Spanduk kumal itu, ya spanduk itu
Kami semua telah menatapmu
Dan di atas bangunan-bangunan
Menunduk bendera setengah tiang
Pesan itu telah sampai kemana-mana
Melalui kendaraan yang melintas
Abang-abang beca, kuli-kuli pelabuhan
Teriakan-teriakan di atap bis kota, pawai-pawai perkasa
Prosesi jenazah ke pemakaman
Mereka berkata
Semuanya berkata
LANJUTKAN PERJUANGAN!
1966
Keterpesonaan Sapardi Djoko Damono melulu pada hujan,
Kuhentikan Hujan
kuhentikan hujan.

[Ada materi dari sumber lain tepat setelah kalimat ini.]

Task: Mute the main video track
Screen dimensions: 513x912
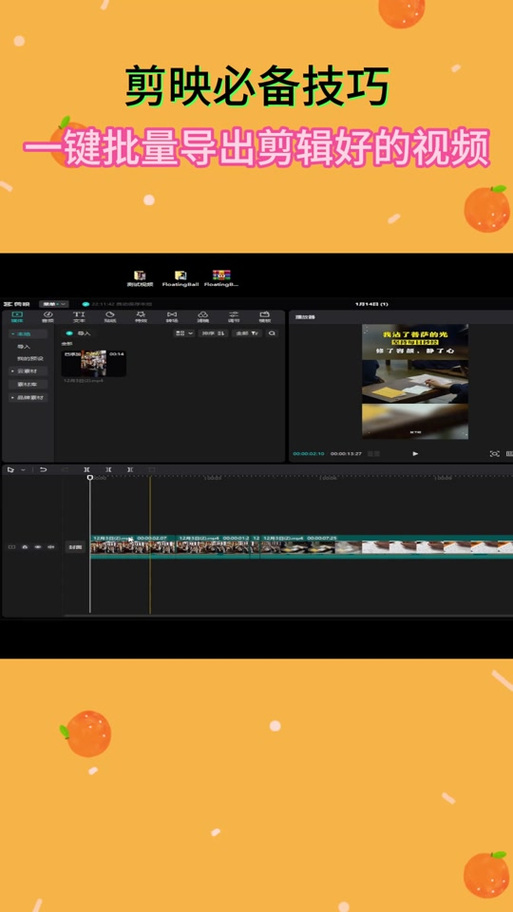Action: [51, 547]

Kini matahari
merindukanku, mengangkat kabut pagi pelahan –
ada yang berdenyut
dalam diriku:
menembus tanah basah;
dendam yang dihamilkan hujan
dan cahaya matahari.
Tak bisa kutolak matahari
memaksaku menciptakan bunga-bunga
Kekonyolan syair-syair yang bernas sekaligus cerdas kepunyaan Joko Pinurbo,
Kamus Kecil
Saya dibesarkan oleh Bahasa
Indonesia yang pintar dan lucu, walau
kadang rumit dan membingungkan.
Ia mengajari saya cara mengarang
ilmu sehingga saya tahu bahwa
sumber segala kasih adalah kisah;
Bahwa ingin berawal dari angan
Bahwa Ibu tak pernah kehilangan iba;
Bahwa segala yang baik akan berbiak;
Bahwa orang ramah tidak mudah marah;
Bahwa seorang bintang harus tahan banting;
Bahwa terlampau paham bisa berakibat hampa;
Bahwa orang lebih takut hantu ketibang kepada Tuhan;
Bahwa pemurung tidak pernah merasa gembira, sedangkan pemulung tidak pernah merasa gembala;
Bahwa manusia belajar cinta dari monyet;
Bahwa orang putus asa sering memanggil asu;
Bahasa Indonesiaku yang gundah
membawaku ke sebuah paragraf yang
tersusun di atas tubuhmu.
Malam merangkai kita menjadi kalimat
majemuk bertingkat yang panjang di
mana kau induk kalimat dan aku anak
kalimat.
Ketika induk kalimat bilang pulang,
anak kalimat paham bahwa pulang
adalah masuk ke dalam palung.
Ruang penuh raung, segala kenang
tertidur di dalam kening.
Ketika akhirnya matamu mati, kita
sudah menjadi kalimat tunggal yang
ingin tetap tinggal dan berharap tak
ada yang bakal tanggal.
Puisi adalah napas panjang sebuah bangsa yang terus bergerak. Maka bangsa yang menghargai puisi adalah bangsa yang menghargai relung jiwanya sendiri.